The Company grants options to purchase common stock to certain of its employees under its plan at prices equal
to the market value of the stock on the date of grant. Options have a term of 10 years or 10 years and one day
from grant date. Employee options generally vest in equal annual installments on the first, second, third and
fourth anniversaries of the grant date and generally have 30 or 90 days after the service relationship ends, or one
year after death, to exercise all vested options. The fair value of each option grant is separately estimated for each
vesting date. The fair value of each option is amortized into compensation expense on a straight-line basis
between the grant date for the award and each vesting date.
In addition to the 2011 Plan, on December 15, 2010, the Company adopted the 2011 Director Compensation
Program (the “2011 Program), which states that non-employee directors will receive their compensation in
awards of restricted stock units under the 2011 Plan. Under the 2011 Program, restricted stock units are granted
the first day of each calendar quarter. The number of restricted stock units granted each quarter is determined by
dividing one-fourth of the amount of the annual retainer by the fair market value of the shares of common stock as
of the grant date. The restricted stock units are fully vested on the date they are issued and are paid in shares of
the Company’s common stock subsequent to the non-employee director ceasing to be a member of the Board.

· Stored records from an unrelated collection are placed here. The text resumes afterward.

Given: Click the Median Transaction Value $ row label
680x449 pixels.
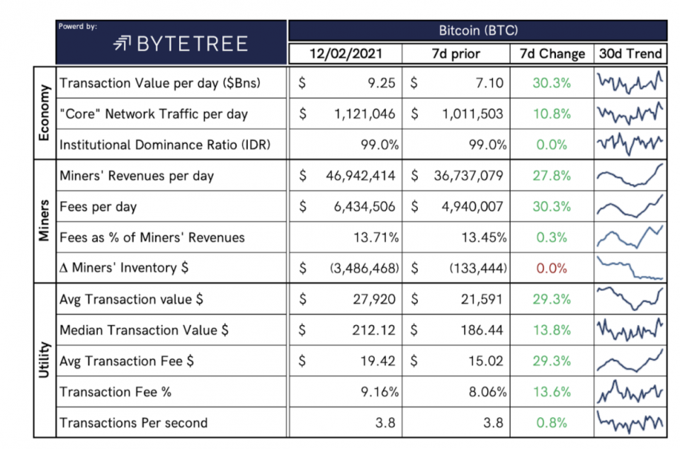Looking at the screenshot, I should (x=144, y=330).
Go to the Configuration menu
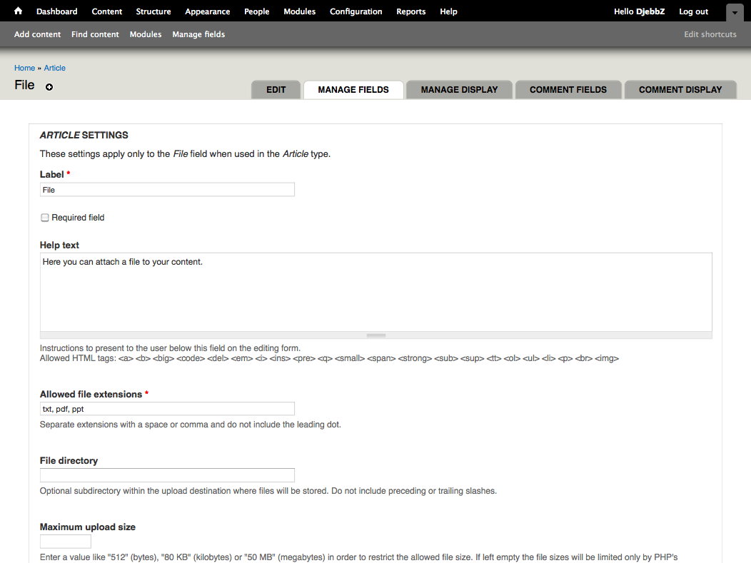Screen dimensions: 751x563 tap(356, 11)
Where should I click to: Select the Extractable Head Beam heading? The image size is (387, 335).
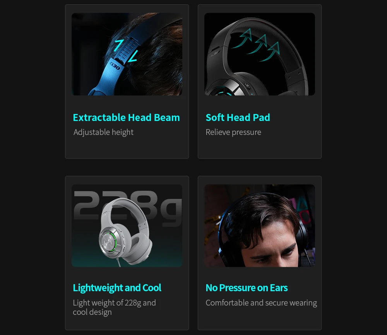tap(127, 117)
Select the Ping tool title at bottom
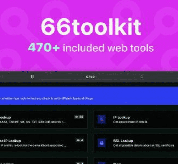 coord(116,163)
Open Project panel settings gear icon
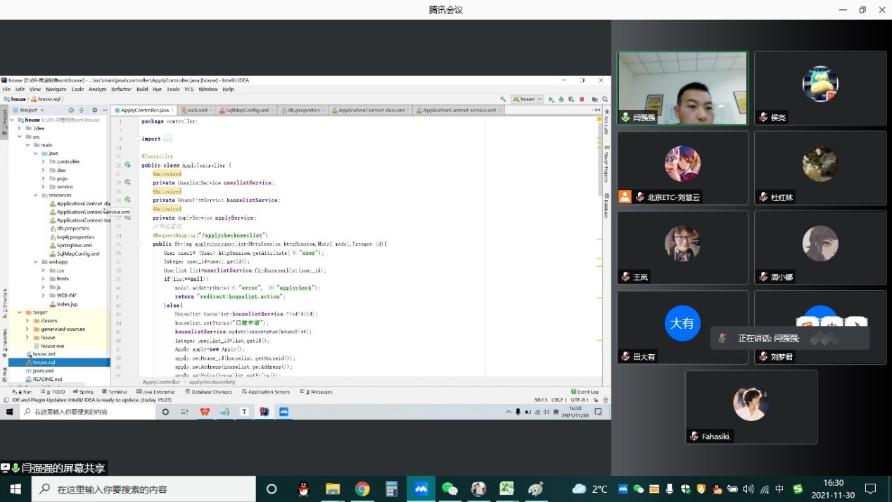The width and height of the screenshot is (892, 502). pyautogui.click(x=95, y=110)
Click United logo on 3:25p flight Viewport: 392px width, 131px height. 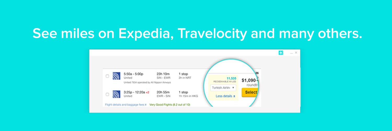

The 2011 Program replaced the 2003 Comp Plan and the 2003 Option Plan. Under the 2003 Comp Plan, non-
employee directors could receive no more than one-half of their director fees immediately in cash, and the
remainder of the fees was required to be taken in common stock or stock appreciation rights. The director had the
option to elect to receive up to 100% of the fees in stock or defer all or part of the fees in units with value
equivalent to the value of shares of common stock as of the grant date. At August 31, 2013, the Company has
$7.6 million accrued related to 17,990 outstanding units issued under the 2003 Comp Plan and prior plans, and
there was $6.7 million accrued related to 18,241 outstanding units issued as of August 25, 2012. No additional
shares of stock or units will be issued in future years under the 2003 Comp Plan.